Key point 10-16.01. Under the principle of comparative negligence, a church is liable only to the extent of its percentage share of fault for an accident or injury.
Contributory negligence is conduct on the part of a person injured through the negligence of another that itself falls below the standard to which a reasonable person would conform for his or her own safety and protection. Historically, the contributory negligence of an accident victim operated as a complete defense to negligence. Accordingly, accident victims who themselves were negligent could be denied any damages. To illustrate, a woman who was injured when she fell down the back stairway of a church while carrying a large ice chest was denied any monetary damages on the basis of her own contributory negligence.184 Richard v. Church Insurance Company, 538 So.2d 658 (La. App. 1989).The court concluded that the member “loses because she was contributorily negligent. [T]he fact is she stepped through a doorway, with her vision at least partially obscured by the ice chest she carried, missed her step, and fell.
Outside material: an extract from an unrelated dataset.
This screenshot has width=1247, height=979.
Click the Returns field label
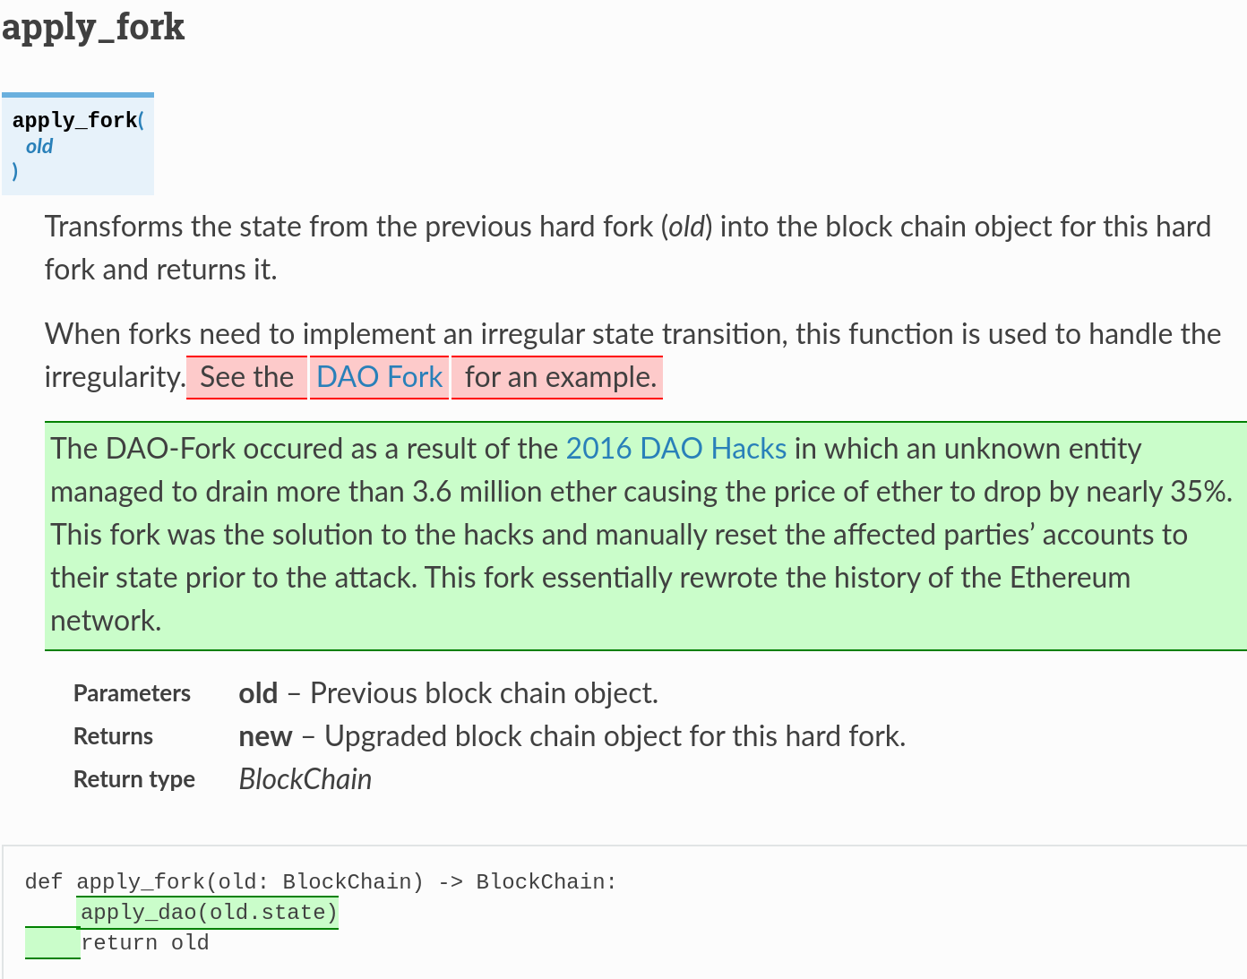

Reasonable prudence required her to be more careful. … She had no right to assume that there was a place to land her foot because she could not see where she was going.” The absence of a handrail and the width of the top step in no way contributed to the member’s injuries, the court concluded.
Most states have attempted to lessen the severity of the rule denying any recovery to an accident victim who was contributorily negligent through the adoption of comparative negligence statutes. Under the so-called pure comparative negligence statutes, accident victims whose contributory negligence was not the sole cause of their injuries may recover damages against another whose negligence was the primary cause of the accident, but their monetary damages are diminished in proportion to the amount of their own negligence. Under a pure comparative negligence statute, victims may recover against a negligent defendant even though their own contributory negligence was equal to or greater than the defendant’s negligence.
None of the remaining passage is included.